Below are updated ARP entries on both the hosts respectively --
sa-esxi-05.vclass.local> get logical-switch 67589 arp-table
Logical Switch ARP Table
--------------------------------------------------
Host Kernel Entry
==================================================
IP MAC Flags
LCP Remote Entry
==================================================
IP MAC
172.16.10.20 00:50:56:ae:11:91
LCP Local Entry
==================================================
IP MAC
172.16.10.18 00:50:56:ae:92:cd --->> Stale entry as this shall take 10 minutes to expire according to ARP ND Binding Limit Timeout = 10
172.16.10.19 00:50:56:ae:92:cd --->> Correct entry
sa-esxi-04.vclass.local> get logical-switch 67589 arp-table
Logical Switch ARP Table
--------------------------------------------------
Host Kernel Entry
==================================================
IP MAC Flags
LCP Remote Entry
==================================================
IP MAC
172.16.10.18 00:50:56:ae:92:cd --->> Stale entry as this shall take 10 minutes to expire according to ARP ND Binding Limit Timeout = 10
172.16.10.19 00:50:56:ae:92:cd --->> Correct entry
LCP Local Entry
==================================================
IP MAC
172.16.10.19 00:50:56:ae:11:91 --->> Stale entry as this shall take 10 minutes to expire according to ARP ND Binding Limit Timeout = 10
172.16.10.20 00:50:56:ae:11:91 --->> Correct entry
With these ARP entries on respective hosts, VM traffic will be impacted until the old ARP entries are expired.

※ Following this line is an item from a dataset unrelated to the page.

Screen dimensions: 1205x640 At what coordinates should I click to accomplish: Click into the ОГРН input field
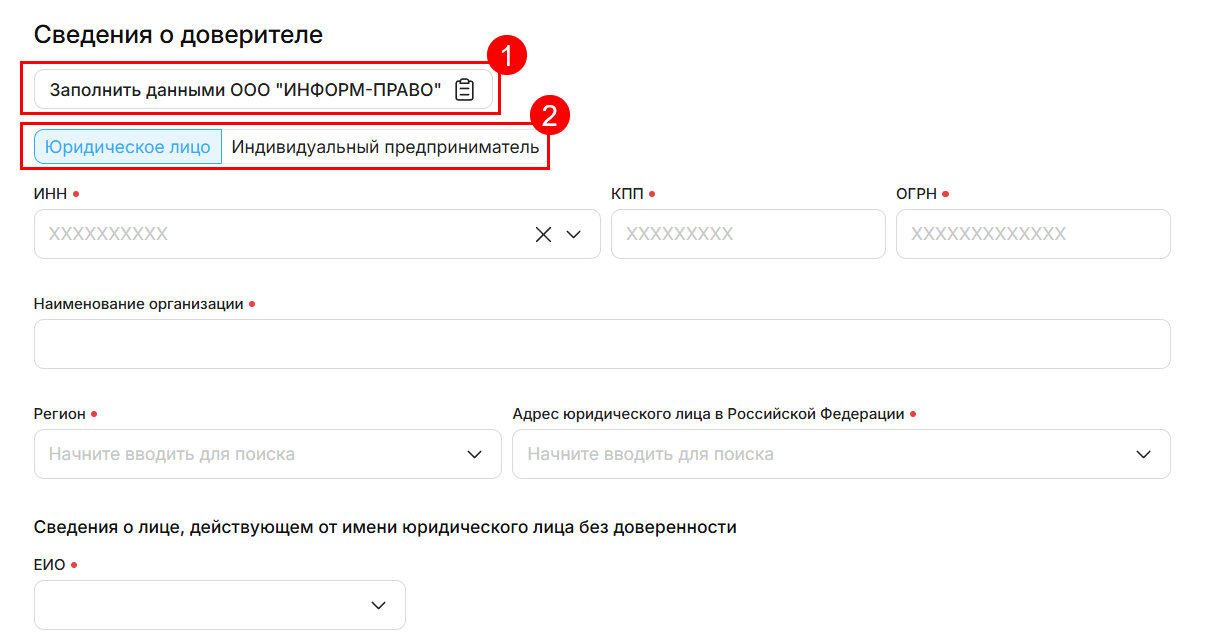pos(1032,234)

The behavior is expected, i.e. we have to wait until the old IP entry expires, in the case of TOEU.
With the scenario shown above, Since the same MAC exists for 2 IP, if the users ping 172.16.10.20 from one of the vm on host 4, the ping will not be completed and VM traffic will be impacted until the old ARP entries are expired.
This is an expected behavior where Segment profile is applied on a Segment with ARP ND Binding Limit Timeout = 10 (Minutes) and TOEU.
This value can be set between 5-120 Minutes.
Workaround:
The workaround in order to avoid the 10 or 5 minutes waiting do the following before the user changes IP:
1. On ESX hosts, where 67589 is the VNI:
net-vdl2 -l -s nsxvswitch -n 67589 -M ARP -r
2. On VM:
ip neighbor flush all
Once the user does the above, the user can change IP and start to ping.
NOTE: The issue would also exist for Network functions virtualization (NFV) VM with HA functionality. GARP's during HA failover clears the old IP discovery binding.